[What to work on]: Verbatim output of the full listing is required.

[Material for the task]:
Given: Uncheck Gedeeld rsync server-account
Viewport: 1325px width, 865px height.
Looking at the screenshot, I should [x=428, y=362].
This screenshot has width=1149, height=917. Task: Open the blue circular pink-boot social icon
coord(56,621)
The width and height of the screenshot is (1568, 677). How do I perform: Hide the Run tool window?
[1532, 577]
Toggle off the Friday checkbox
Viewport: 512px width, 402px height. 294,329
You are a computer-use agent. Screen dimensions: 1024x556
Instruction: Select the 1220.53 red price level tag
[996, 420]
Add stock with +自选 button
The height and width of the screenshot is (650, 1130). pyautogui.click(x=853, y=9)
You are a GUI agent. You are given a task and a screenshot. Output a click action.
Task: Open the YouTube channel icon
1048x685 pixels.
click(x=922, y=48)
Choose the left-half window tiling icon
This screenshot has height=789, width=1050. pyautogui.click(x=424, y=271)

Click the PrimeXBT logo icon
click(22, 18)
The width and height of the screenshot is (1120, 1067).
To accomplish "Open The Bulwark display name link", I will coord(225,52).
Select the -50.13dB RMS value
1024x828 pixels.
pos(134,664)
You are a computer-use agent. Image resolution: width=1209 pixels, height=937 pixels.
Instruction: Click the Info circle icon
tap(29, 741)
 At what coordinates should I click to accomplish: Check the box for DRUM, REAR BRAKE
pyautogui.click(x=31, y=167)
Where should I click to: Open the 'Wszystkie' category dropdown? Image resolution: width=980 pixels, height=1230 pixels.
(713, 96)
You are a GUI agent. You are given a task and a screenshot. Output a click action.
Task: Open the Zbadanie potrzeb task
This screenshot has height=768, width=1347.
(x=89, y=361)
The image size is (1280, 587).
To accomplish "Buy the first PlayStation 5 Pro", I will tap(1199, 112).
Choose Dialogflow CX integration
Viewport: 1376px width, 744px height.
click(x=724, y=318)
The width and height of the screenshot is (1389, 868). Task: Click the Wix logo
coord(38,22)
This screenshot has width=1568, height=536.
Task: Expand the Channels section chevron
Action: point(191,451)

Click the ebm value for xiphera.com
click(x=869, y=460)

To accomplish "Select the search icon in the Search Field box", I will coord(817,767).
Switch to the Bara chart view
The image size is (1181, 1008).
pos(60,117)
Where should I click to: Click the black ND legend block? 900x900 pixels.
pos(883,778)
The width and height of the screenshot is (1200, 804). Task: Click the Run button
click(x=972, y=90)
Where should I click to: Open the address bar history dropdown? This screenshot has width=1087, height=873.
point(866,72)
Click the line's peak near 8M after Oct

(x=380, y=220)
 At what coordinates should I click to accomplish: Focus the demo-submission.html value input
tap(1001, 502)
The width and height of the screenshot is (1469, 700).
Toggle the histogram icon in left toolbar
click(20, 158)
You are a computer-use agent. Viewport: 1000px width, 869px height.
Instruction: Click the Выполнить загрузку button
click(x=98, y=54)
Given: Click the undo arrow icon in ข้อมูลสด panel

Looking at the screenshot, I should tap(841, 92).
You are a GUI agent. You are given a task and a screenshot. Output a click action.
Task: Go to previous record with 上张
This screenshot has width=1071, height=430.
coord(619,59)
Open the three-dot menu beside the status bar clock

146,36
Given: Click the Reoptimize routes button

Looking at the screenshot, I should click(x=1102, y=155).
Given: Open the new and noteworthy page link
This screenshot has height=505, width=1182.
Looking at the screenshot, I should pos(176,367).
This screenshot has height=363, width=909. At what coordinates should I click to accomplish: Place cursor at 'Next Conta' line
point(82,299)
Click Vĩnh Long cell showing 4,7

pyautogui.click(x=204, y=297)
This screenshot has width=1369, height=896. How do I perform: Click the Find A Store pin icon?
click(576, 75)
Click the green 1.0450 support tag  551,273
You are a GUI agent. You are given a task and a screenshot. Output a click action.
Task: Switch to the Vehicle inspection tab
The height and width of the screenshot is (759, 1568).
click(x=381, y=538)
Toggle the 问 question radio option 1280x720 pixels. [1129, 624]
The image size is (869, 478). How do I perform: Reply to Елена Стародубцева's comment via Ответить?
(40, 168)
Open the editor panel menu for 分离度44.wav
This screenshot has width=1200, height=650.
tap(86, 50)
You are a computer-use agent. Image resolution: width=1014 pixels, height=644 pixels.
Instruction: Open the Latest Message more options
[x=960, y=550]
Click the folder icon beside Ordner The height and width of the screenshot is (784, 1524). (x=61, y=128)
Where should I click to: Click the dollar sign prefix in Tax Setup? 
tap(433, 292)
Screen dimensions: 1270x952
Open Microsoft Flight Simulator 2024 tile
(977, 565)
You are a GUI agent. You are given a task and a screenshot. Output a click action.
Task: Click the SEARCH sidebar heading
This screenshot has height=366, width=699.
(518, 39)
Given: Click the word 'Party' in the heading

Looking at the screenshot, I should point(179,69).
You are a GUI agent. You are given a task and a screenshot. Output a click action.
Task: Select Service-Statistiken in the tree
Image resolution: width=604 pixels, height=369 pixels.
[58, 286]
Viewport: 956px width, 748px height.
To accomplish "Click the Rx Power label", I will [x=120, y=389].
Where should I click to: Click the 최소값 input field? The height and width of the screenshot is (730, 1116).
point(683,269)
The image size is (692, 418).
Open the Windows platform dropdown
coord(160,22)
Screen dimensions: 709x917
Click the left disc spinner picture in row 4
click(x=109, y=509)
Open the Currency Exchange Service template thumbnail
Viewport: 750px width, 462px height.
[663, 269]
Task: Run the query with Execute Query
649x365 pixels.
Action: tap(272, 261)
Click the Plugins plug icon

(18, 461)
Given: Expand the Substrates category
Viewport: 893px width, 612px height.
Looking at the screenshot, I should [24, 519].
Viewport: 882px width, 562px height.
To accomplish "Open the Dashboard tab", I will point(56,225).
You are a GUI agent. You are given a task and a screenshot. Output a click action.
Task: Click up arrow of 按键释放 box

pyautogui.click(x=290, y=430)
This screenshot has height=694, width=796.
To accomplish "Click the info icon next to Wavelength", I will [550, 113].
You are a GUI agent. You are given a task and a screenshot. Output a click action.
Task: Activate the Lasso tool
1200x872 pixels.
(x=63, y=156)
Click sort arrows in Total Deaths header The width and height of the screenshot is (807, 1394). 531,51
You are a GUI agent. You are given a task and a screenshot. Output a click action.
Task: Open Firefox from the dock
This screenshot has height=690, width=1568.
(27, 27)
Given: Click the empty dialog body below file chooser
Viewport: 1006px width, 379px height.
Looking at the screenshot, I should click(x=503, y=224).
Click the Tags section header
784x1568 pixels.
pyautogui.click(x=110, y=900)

[Answer section]:
Given: Uncheck Gedeeld rsync server-account
Viewport: 1325px width, 865px height.
Looking at the screenshot, I should [x=428, y=362].
This screenshot has width=1149, height=917. Task: Open the blue circular pink-boot social icon
coord(56,621)
The width and height of the screenshot is (1568, 677). How do I perform: Hide the Run tool window?
[1532, 577]
Toggle off the Friday checkbox
Viewport: 512px width, 402px height. 294,329
You are a computer-use agent. Screen dimensions: 1024x556
Instruction: Select the 1220.53 red price level tag
[996, 420]
Add stock with +自选 button
The height and width of the screenshot is (650, 1130). pyautogui.click(x=853, y=9)
You are a GUI agent. You are given a task and a screenshot. Output a click action.
Task: Open the YouTube channel icon
1048x685 pixels.
click(x=922, y=48)
Choose the left-half window tiling icon
This screenshot has height=789, width=1050. pyautogui.click(x=424, y=271)

Click the PrimeXBT logo icon
click(22, 18)
The width and height of the screenshot is (1120, 1067).
To accomplish "Open The Bulwark display name link", I will coord(225,52).
Select the -50.13dB RMS value
1024x828 pixels.
pos(134,664)
You are a computer-use agent. Image resolution: width=1209 pixels, height=937 pixels.
Instruction: Click the Info circle icon
tap(29, 741)
 At what coordinates should I click to accomplish: Check the box for DRUM, REAR BRAKE
pyautogui.click(x=31, y=167)
Where should I click to: Open the 'Wszystkie' category dropdown? Image resolution: width=980 pixels, height=1230 pixels.
(713, 96)
You are a GUI agent. You are given a task and a screenshot. Output a click action.
Task: Open the Zbadanie potrzeb task
This screenshot has height=768, width=1347.
(x=89, y=361)
The image size is (1280, 587).
To accomplish "Buy the first PlayStation 5 Pro", I will tap(1199, 112).
Choose Dialogflow CX integration
Viewport: 1376px width, 744px height.
click(x=724, y=318)
The width and height of the screenshot is (1389, 868). Task: Click the Wix logo
coord(38,22)
This screenshot has width=1568, height=536.
Task: Expand the Channels section chevron
Action: point(191,451)

Click the ebm value for xiphera.com
click(x=869, y=460)

To accomplish "Select the search icon in the Search Field box", I will coord(817,767).
Switch to the Bara chart view
The image size is (1181, 1008).
pos(60,117)
Where should I click to: Click the black ND legend block? 900x900 pixels.
pos(883,778)
The width and height of the screenshot is (1200, 804). Task: Click the Run button
click(x=972, y=90)
Where should I click to: Open the address bar history dropdown? This screenshot has width=1087, height=873.
point(866,72)
Click the line's peak near 8M after Oct

(x=380, y=220)
 At what coordinates should I click to accomplish: Focus the demo-submission.html value input
tap(1001, 502)
The width and height of the screenshot is (1469, 700).
Toggle the histogram icon in left toolbar
click(20, 158)
You are a computer-use agent. Viewport: 1000px width, 869px height.
Instruction: Click the Выполнить загрузку button
click(x=98, y=54)
Given: Click the undo arrow icon in ข้อมูลสด panel

Looking at the screenshot, I should tap(841, 92).
You are a GUI agent. You are given a task and a screenshot. Output a click action.
Task: Go to previous record with 上张
This screenshot has width=1071, height=430.
coord(619,59)
Open the three-dot menu beside the status bar clock

146,36
Given: Click the Reoptimize routes button

Looking at the screenshot, I should click(x=1102, y=155).
Given: Open the new and noteworthy page link
This screenshot has height=505, width=1182.
Looking at the screenshot, I should pos(176,367).
This screenshot has height=363, width=909. At what coordinates should I click to accomplish: Place cursor at 'Next Conta' line
point(82,299)
Click Vĩnh Long cell showing 4,7

pyautogui.click(x=204, y=297)
This screenshot has width=1369, height=896. How do I perform: Click the Find A Store pin icon?
click(576, 75)
Click the green 1.0450 support tag  551,273
You are a GUI agent. You are given a task and a screenshot. Output a click action.
Task: Switch to the Vehicle inspection tab
The height and width of the screenshot is (759, 1568).
click(x=381, y=538)
Toggle the 问 question radio option 1280x720 pixels. [1129, 624]
The image size is (869, 478). How do I perform: Reply to Елена Стародубцева's comment via Ответить?
(40, 168)
Open the editor panel menu for 分离度44.wav
This screenshot has width=1200, height=650.
tap(86, 50)
You are a computer-use agent. Image resolution: width=1014 pixels, height=644 pixels.
Instruction: Open the Latest Message more options
[x=960, y=550]
Click the folder icon beside Ordner The height and width of the screenshot is (784, 1524). (x=61, y=128)
Where should I click to: Click the dollar sign prefix in Tax Setup? 
tap(433, 292)
Screen dimensions: 1270x952
Open Microsoft Flight Simulator 2024 tile
(977, 565)
You are a GUI agent. You are given a task and a screenshot. Output a click action.
Task: Click the SEARCH sidebar heading
This screenshot has height=366, width=699.
(518, 39)
Given: Click the word 'Party' in the heading

Looking at the screenshot, I should point(179,69).
You are a GUI agent. You are given a task and a screenshot. Output a click action.
Task: Select Service-Statistiken in the tree
Image resolution: width=604 pixels, height=369 pixels.
[58, 286]
Viewport: 956px width, 748px height.
To accomplish "Click the Rx Power label", I will [x=120, y=389].
Where should I click to: Click the 최소값 input field? The height and width of the screenshot is (730, 1116).
point(683,269)
The image size is (692, 418).
Open the Windows platform dropdown
coord(160,22)
Screen dimensions: 709x917
Click the left disc spinner picture in row 4
click(x=109, y=509)
Open the Currency Exchange Service template thumbnail
Viewport: 750px width, 462px height.
[663, 269]
Task: Run the query with Execute Query
649x365 pixels.
Action: tap(272, 261)
Click the Plugins plug icon

(18, 461)
Given: Expand the Substrates category
Viewport: 893px width, 612px height.
Looking at the screenshot, I should [24, 519].
Viewport: 882px width, 562px height.
To accomplish "Open the Dashboard tab", I will point(56,225).
You are a GUI agent. You are given a task and a screenshot. Output a click action.
Task: Click up arrow of 按键释放 box

pyautogui.click(x=290, y=430)
This screenshot has height=694, width=796.
To accomplish "Click the info icon next to Wavelength", I will [550, 113].
You are a GUI agent. You are given a task and a screenshot. Output a click action.
Task: Activate the Lasso tool
1200x872 pixels.
(x=63, y=156)
Click sort arrows in Total Deaths header The width and height of the screenshot is (807, 1394). 531,51
You are a GUI agent. You are given a task and a screenshot. Output a click action.
Task: Open Firefox from the dock
This screenshot has height=690, width=1568.
(27, 27)
Given: Click the empty dialog body below file chooser
Viewport: 1006px width, 379px height.
Looking at the screenshot, I should click(x=503, y=224).
Click the Tags section header
784x1568 pixels.
pyautogui.click(x=110, y=900)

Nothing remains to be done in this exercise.